We are bombarded daily with the assertion that there are so many things we don’t understand. The same social media outlets that serve as our glorious virtual quilting bee are also the everlasting riot of voices screaming and hands tearing and feet crushing. Every Instagram post, every Tweet, every Facebook status update is an opportunity: we can lift, leverage, love, or we can lay brick after brick of a wall that forms an insurmountable line between opposing forces who really aren’t that different at the end of the day. There is such a thin, thin line between the two. If everyone practiced your approach, G, I can’t help but wonder how quickly the bricks would start to form a path that connects rather than a wall that divides. If everyone asked before clicking the publish button, “Will this post/news article/link/photo/quote/statistic help people see how very alike they really are, or will just it spotlight the stuff that looks so different?” I have never known abject poverty, but I know the feeling of loss and emptiness. I am not familiar with physical addiction, but I know very well the desperate desire for hope. I will never know what it’s like to be a black woman, but I know what it’s like to be broken. What if that’s where we started? In the places we are alike, not all the places we are different. What if we lead with, “Hey, tell me your story” instead of “Let me tell you something….”?
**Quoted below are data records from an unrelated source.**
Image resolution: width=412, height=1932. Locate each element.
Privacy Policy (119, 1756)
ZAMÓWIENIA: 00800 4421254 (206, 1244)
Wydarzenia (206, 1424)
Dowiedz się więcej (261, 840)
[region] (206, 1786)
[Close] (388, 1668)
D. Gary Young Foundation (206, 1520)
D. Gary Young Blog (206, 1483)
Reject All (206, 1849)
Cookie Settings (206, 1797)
The answers to these questions are not really a mystery. You answer these and more every day, my friend. You show up wearing your insides on the outside, rallying for all of us to do the same, encouraging us to carry on like the life warriors we can be, to hold each other up and listen at least as much as we talk, to put our hearts into connection rather than division. You have answered these questions through love flash mobs and small gifts and huge undertakings, and maybe most of all, through allowing millions of warriors to say, OMG, ME TOO. I THOUGHT IT WAS JUST ME. I know you know how hard this is sometimes, but you keep doing it, and I hope you know how much that makes me and the rest of this tribe want to keep doing it, too. Keep listening. Keep creating. Keep giving ourselves to each other. Keep looking at the insides, even when they are obscured by the outsides. Yours, hers, theirs. And our own. Especially that.
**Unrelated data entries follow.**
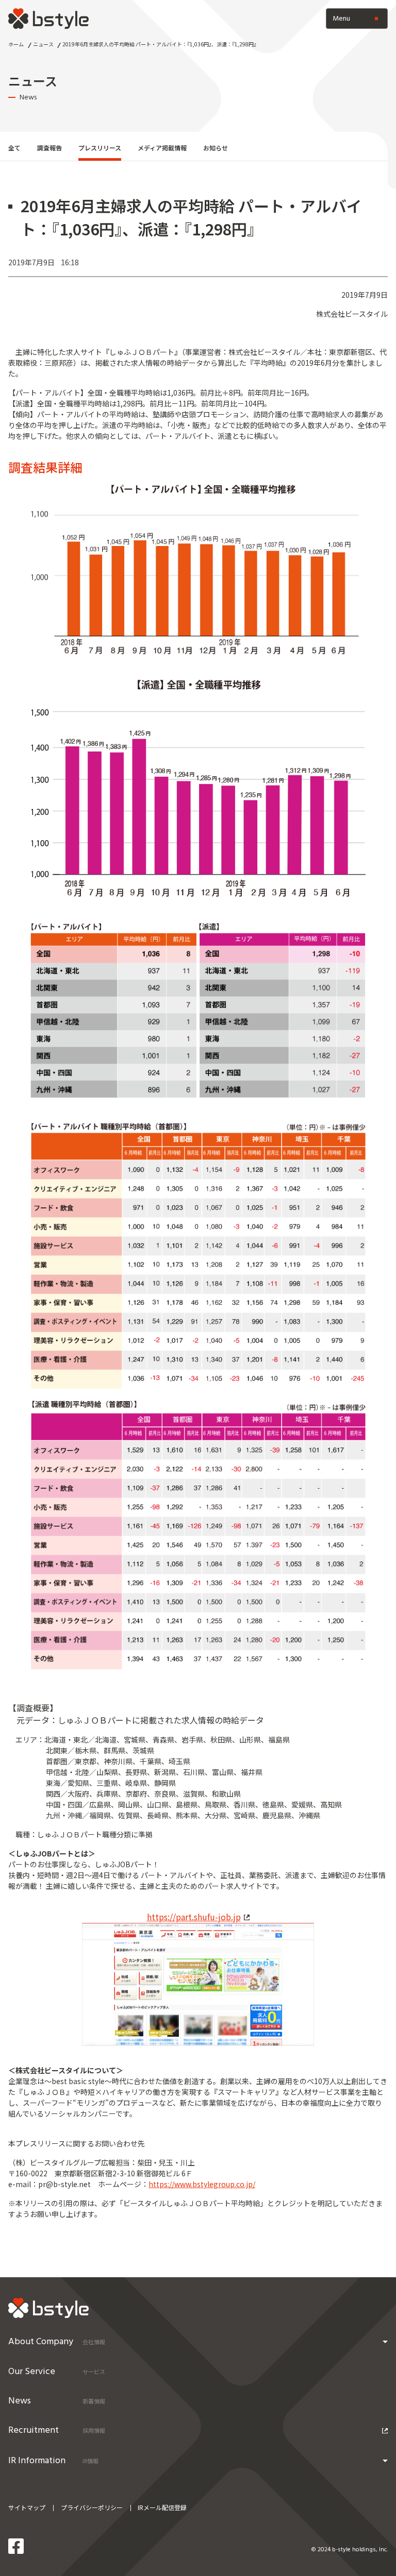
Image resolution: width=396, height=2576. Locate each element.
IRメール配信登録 (162, 2507)
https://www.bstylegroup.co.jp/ (201, 2184)
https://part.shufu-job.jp (194, 1916)
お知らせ (215, 147)
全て (14, 147)
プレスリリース (99, 147)
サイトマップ (26, 2507)
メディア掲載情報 (162, 147)
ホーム (16, 44)
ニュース (43, 44)
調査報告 (49, 147)
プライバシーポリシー (92, 2507)
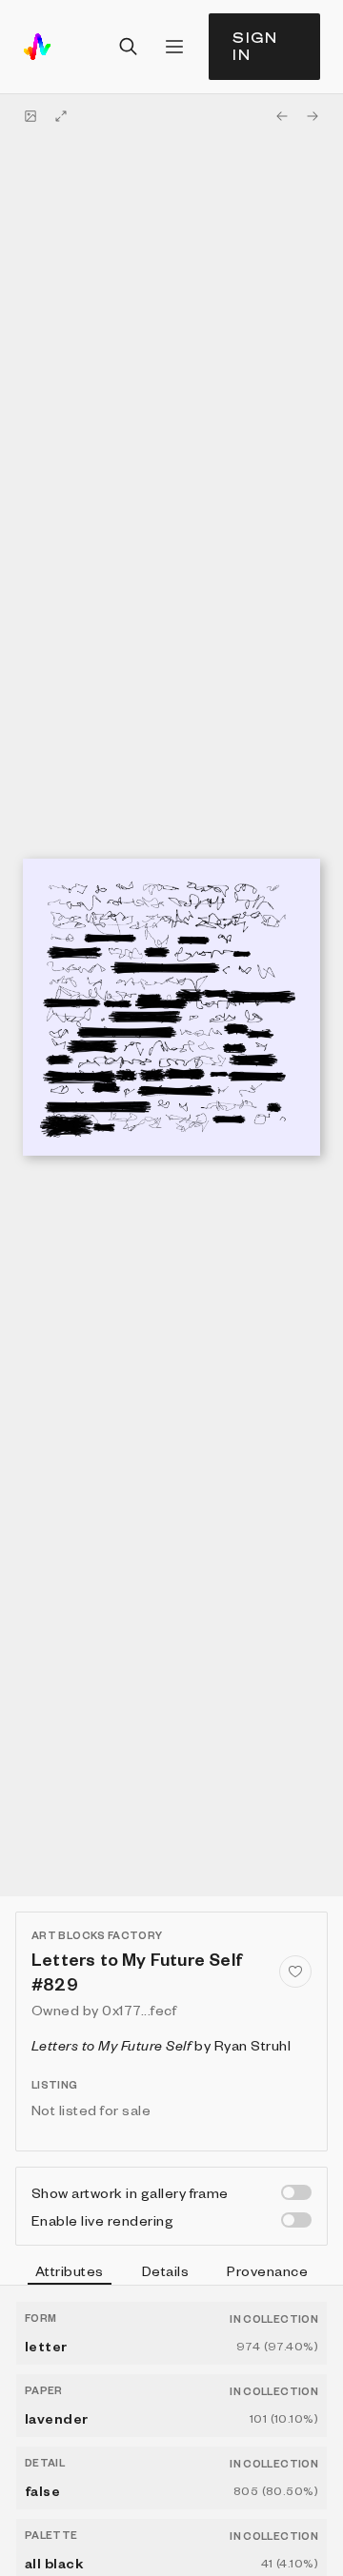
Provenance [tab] (267, 2270)
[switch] (296, 2192)
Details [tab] (165, 2270)
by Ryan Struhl (161, 2044)
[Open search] (128, 46)
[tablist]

I have always quietly called myself a writer, but until I started reading Momastery and before I read Carry On, Warrior, I allowed my awe of other writers to cast a shadow of doubt on my work. If you could even call it work. I took the beautiful words of people like Elizabeth Gilbert, Anne Lamott, Catherine Newman, and Jen Hatmaker and turned them into Reasons Why I Could Never Be a REAL Writer. I am pretty sure some or all of them would assure me I was missing the point, but that is…not my point. My point is that I let myself get wrapped up in the reality that I could never do what they were doing. And then you came along and told me I needed to do what I was supposed to be doing. Jen Hatmaker is already doing Jen’s best work. Liz Gilbert is already blowing up the Liz Gilbert arena. Anne Lamott is perfectly, brilliantly Anne Lamott. And you, Glennon–you are killing it over there. Killing it. The thing is, you seem to think we can all kill it in the places where we live and work and create, too–and maybe it’s the way you are so simultaneously vulnerable and honest and I-Won’t-Back-Down resilient, but I believe you. At the risk of sounding like I am writing an essay on your collected works, something in your message gave me a perspective I was lacking. Some things you said forced me to look at my writing (or lack thereof) through new eyes. I owe you big time for that, because for me, writing is so much better than not writing, so–thank you.
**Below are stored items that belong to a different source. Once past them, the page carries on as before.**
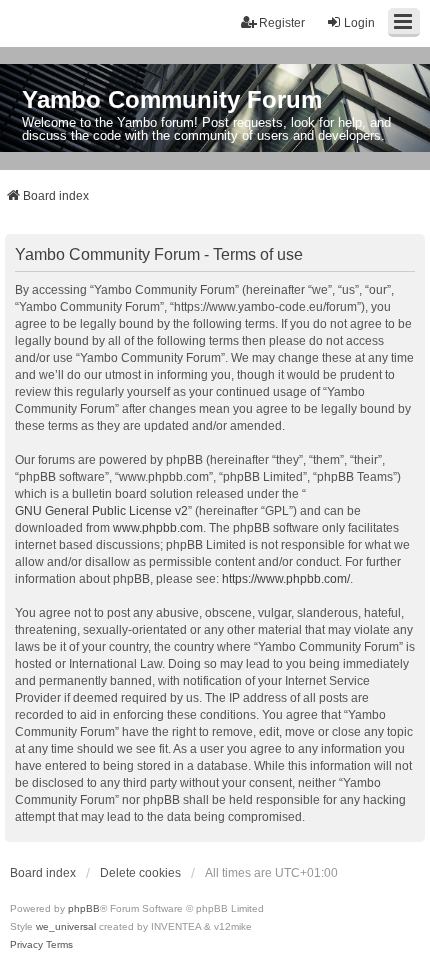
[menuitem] (26, 945)
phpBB (84, 908)
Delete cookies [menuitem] (140, 873)
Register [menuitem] (282, 23)
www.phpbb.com (158, 528)
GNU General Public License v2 (101, 511)
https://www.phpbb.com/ (286, 579)
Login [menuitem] (359, 23)
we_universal (66, 926)
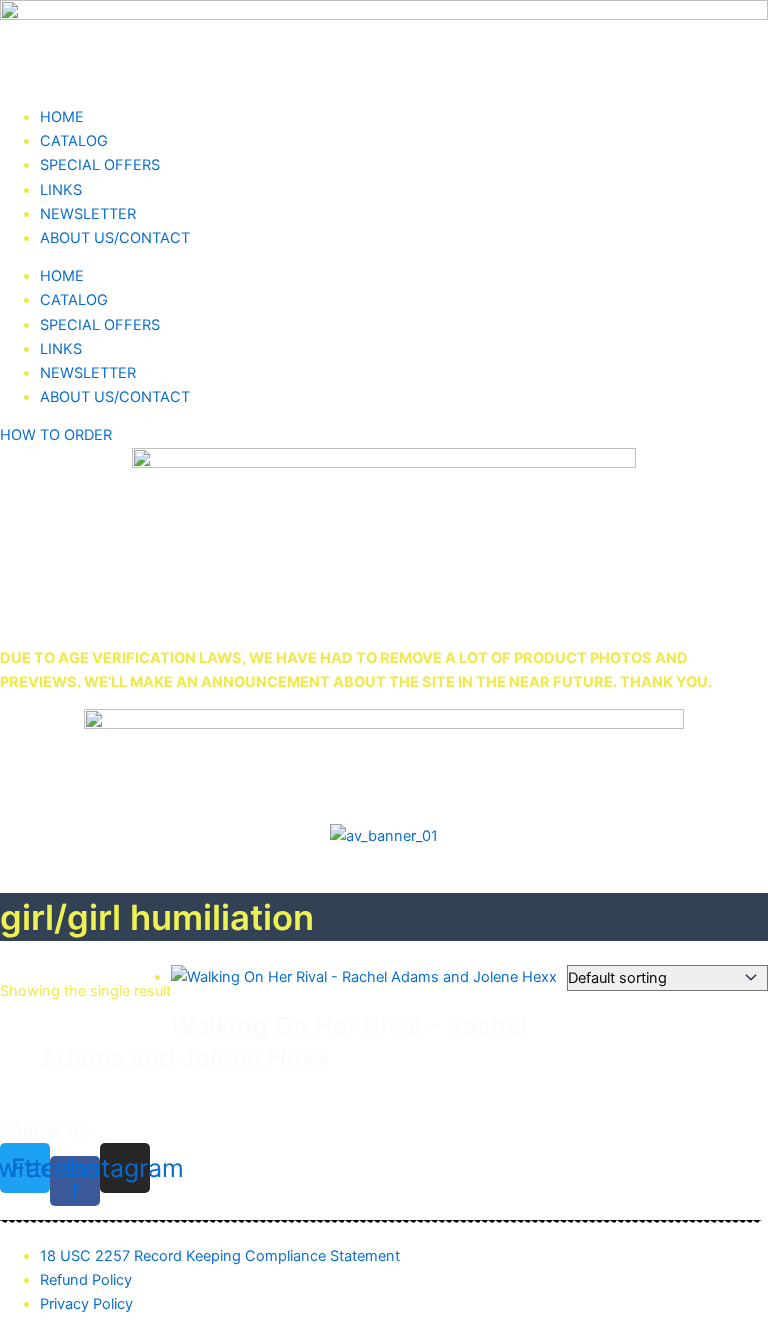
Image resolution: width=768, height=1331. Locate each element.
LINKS (61, 190)
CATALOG (74, 141)
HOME (62, 117)
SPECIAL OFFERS (100, 165)
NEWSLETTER (88, 214)
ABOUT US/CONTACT (115, 238)
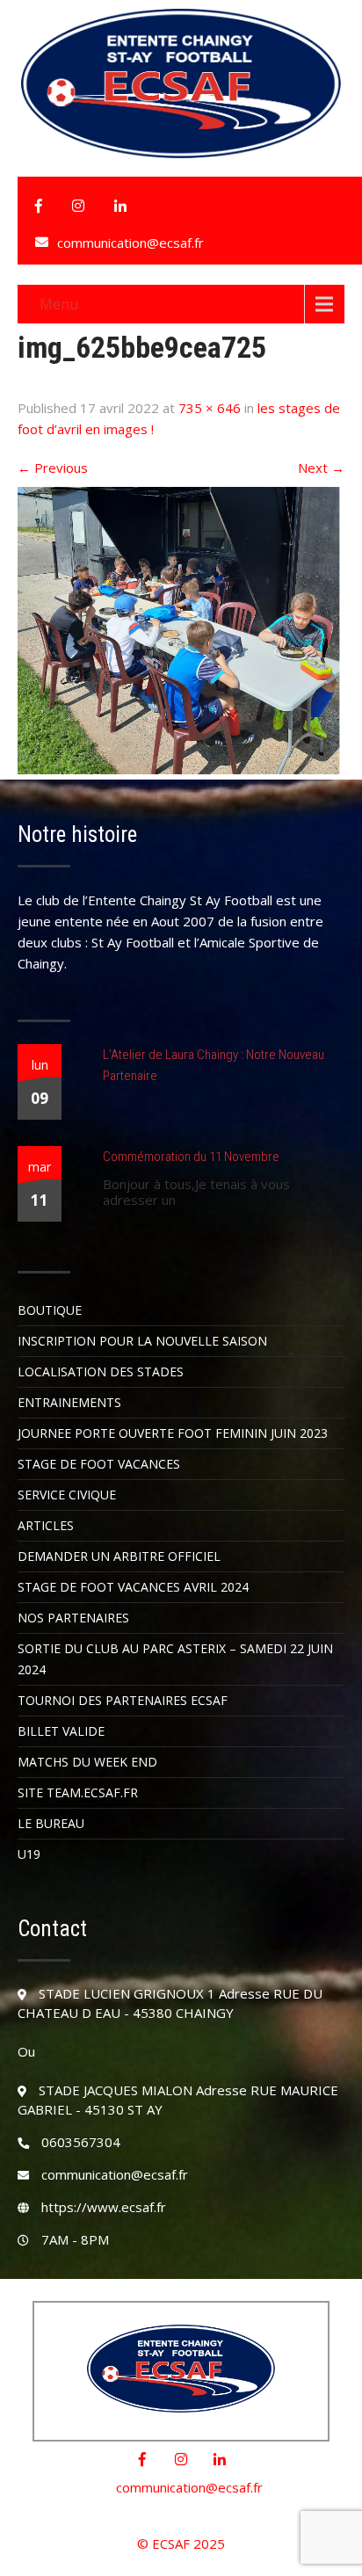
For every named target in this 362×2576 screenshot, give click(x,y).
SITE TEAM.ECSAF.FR (78, 1792)
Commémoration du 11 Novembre (191, 1157)
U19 (29, 1854)
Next (321, 467)
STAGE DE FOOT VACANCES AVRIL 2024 (133, 1586)
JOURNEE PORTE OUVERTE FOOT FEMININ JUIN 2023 (173, 1433)
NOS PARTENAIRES (73, 1617)
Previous (53, 467)
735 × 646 (209, 408)
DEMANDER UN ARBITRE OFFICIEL (119, 1556)
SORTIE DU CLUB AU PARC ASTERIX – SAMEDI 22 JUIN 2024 (175, 1659)
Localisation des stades (101, 1371)
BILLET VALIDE (61, 1731)
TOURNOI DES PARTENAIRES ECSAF (123, 1700)
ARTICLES (46, 1525)
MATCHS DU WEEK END (87, 1761)
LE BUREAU (51, 1823)
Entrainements (69, 1402)
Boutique (50, 1310)
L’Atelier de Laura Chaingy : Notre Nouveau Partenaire (213, 1065)
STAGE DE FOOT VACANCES (99, 1463)
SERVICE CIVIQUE (67, 1494)
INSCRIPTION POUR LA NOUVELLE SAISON (142, 1340)
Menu (59, 304)
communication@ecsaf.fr (130, 242)
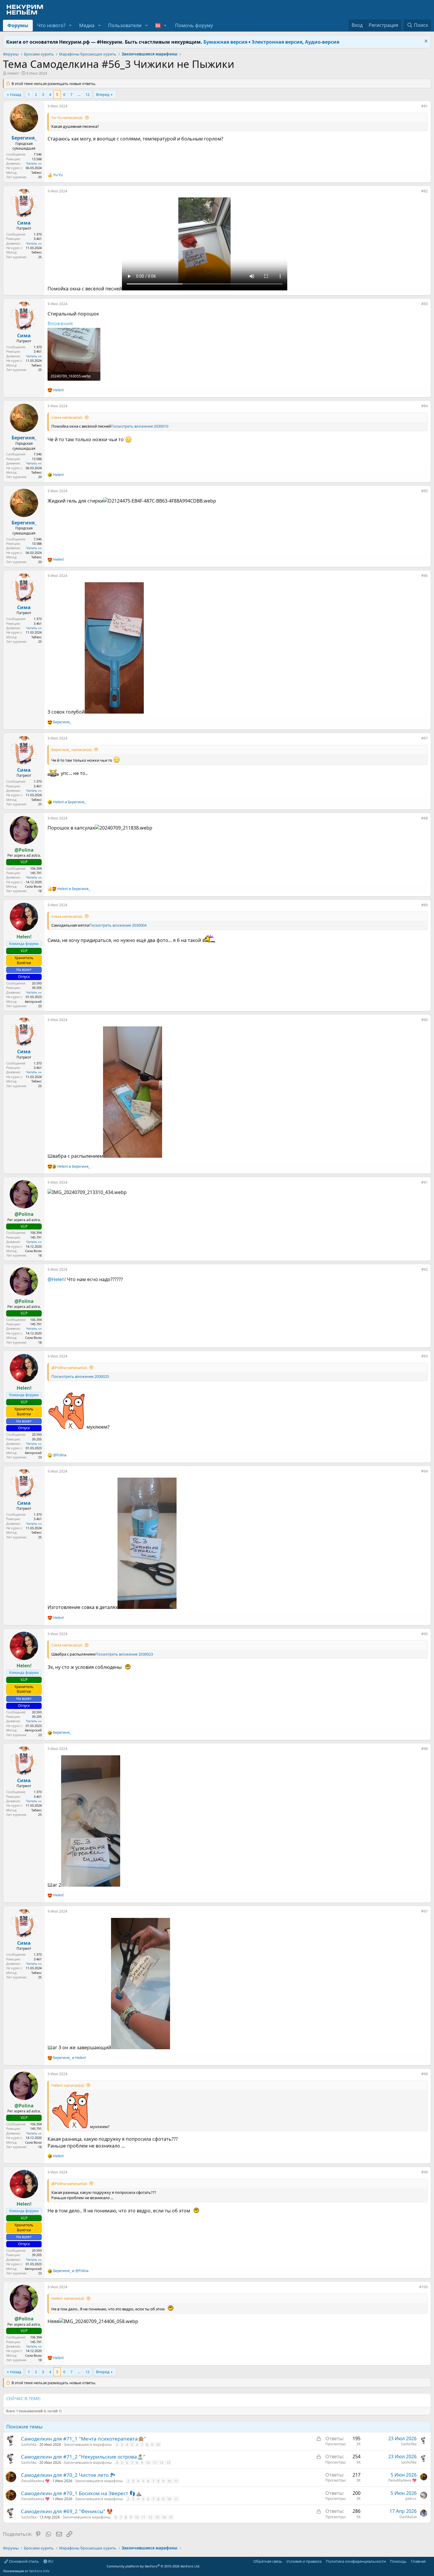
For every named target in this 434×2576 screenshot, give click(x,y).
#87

And if I ever see you in person, say, in a small airport in Idaho, or more realistically, a church in Atlanta where I am coming to hear you speak in a few short days, I will–well, let’s be honest, I will probably either become mute and run away, or I will say something ridiculous and then run away, because that is what we do when we are face to face with our great inspirations, right? Nah. I’ll work up my nerve to hug you and thank you for speaking truth into my life with your writing, and for the incredible beauty of oh, me too, me too…I thought it was just me.